But either technology could be hidden, if it were kept from the general public.
Also, the character's inability to ascertain the presence of nuclear power suggests that either Mallow's Far Star has really poor sensors (for sci-fi and real life standards), that they didn't bother to scan the planet for reasons unknown or that the use of nuclear power can be very thoroughly hidden with relatively primitive technology (given Korell's state of development).
Like a pile of lead bricks? :D
Nuclear hand-held weapons have a characteristic barrel design, slugthrowers are still known and in use in the post-Imperial galaxy (actually seem to be prevalent over the high-tech nuclear guns)...
Seems likely- much, much easier to replicate using basic industrial technology at the 19th/20th century level.
...and somehow the Foundation had not even considered the possibility of the Empire still existing somewhere in the galaxy. How this is possible with the Empire still using hyperwave transmissions is anyone's guess.
Transmissions may damp out over long distances unless relayed.

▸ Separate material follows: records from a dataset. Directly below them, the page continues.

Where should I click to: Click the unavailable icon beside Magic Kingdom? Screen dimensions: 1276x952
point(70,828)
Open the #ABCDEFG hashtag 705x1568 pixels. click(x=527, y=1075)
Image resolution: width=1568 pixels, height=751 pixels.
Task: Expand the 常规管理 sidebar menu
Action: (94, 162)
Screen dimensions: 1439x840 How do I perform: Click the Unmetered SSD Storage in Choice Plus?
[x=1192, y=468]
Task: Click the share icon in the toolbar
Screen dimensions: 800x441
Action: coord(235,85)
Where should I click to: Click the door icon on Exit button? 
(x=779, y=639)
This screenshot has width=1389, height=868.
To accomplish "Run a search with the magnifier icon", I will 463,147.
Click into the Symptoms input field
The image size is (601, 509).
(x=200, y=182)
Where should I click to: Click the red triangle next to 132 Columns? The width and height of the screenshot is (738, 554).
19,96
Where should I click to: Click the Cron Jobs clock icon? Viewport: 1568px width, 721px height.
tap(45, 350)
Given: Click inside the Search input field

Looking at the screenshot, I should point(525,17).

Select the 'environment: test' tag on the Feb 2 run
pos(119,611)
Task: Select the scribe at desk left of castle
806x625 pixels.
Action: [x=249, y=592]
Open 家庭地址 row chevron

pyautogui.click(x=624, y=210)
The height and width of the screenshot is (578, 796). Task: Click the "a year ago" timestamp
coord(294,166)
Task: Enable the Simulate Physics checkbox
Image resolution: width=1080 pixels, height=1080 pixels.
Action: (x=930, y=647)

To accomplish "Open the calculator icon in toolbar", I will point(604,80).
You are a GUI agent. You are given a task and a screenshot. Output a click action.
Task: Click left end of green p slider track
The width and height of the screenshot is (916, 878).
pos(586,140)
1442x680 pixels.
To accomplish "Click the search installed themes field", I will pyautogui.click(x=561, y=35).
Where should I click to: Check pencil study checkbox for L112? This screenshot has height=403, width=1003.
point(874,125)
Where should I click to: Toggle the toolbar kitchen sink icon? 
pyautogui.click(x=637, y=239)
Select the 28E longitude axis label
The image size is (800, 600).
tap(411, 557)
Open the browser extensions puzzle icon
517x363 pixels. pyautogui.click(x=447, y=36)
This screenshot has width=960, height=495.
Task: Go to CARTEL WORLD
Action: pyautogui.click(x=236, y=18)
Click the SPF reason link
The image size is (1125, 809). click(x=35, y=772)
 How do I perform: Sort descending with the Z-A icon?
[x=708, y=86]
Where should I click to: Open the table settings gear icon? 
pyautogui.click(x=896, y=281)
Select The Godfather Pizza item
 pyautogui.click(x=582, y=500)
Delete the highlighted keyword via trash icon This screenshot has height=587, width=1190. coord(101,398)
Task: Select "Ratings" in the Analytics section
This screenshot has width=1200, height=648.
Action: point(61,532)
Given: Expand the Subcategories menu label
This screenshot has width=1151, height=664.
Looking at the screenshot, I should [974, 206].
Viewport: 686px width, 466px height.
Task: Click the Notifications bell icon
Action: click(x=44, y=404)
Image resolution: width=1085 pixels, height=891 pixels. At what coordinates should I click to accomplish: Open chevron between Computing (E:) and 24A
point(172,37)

As to the rest- I think you're reading a bit too much into Mallow's reaction. He may know, intellectually, that a rump-state version of the Empire still exists... and yet the mystique the Empire has for any galactic citizen of this era is still powerful.
Murazor wrote:
"Quiet, and listen. The envelope contains the exact location of the planet to which you're to proceed. There you will wait for me for two months. If, before the two months are up, the Foundation locates you, the microfilm is my report of the trip.
Microfilm? Maybe I'm missing a potential advantage, but it sounds awfully primitive for a spacefaring civilization to use something like this.
State of the art in 1944... ;)
Although the whole concept of space piracy is rather silly to begin with, it is nonetheless somewhat interesting that even in the decadence of the Empire, there is enough interstellar trade in an apparently limited region of a border province to sustain a pirate group.
Historical pirates made a lot of their loot by raiding on land. I imagine space pirates in this setting would do the same- find a world that lacks concentrated, well-organized defenses, sweep in and plunder like so many Vikings. Exactly like Vikings...
By all indications, the occupation forces either don't try very hard or lack the technology to make a true police state in Siwenna, seeing as how a forged passport is enough to allow one of the "rebel" leaders to escape with his life.
They may be more concerned with living like kings (or like the Spanish conquistadors in 1530s Mexico) than anything else. Given the size of Foundation ships, you'd only have thousands of men, a few millions at most, to occupy whole worlds. That's not enough to be really effective at creating a police state, but it IS enough to extract tribute and servitude from an unarmed and cowed populace.

Not all tyrannies are police states.

[I can't keep up with you anymore, let me just stop here]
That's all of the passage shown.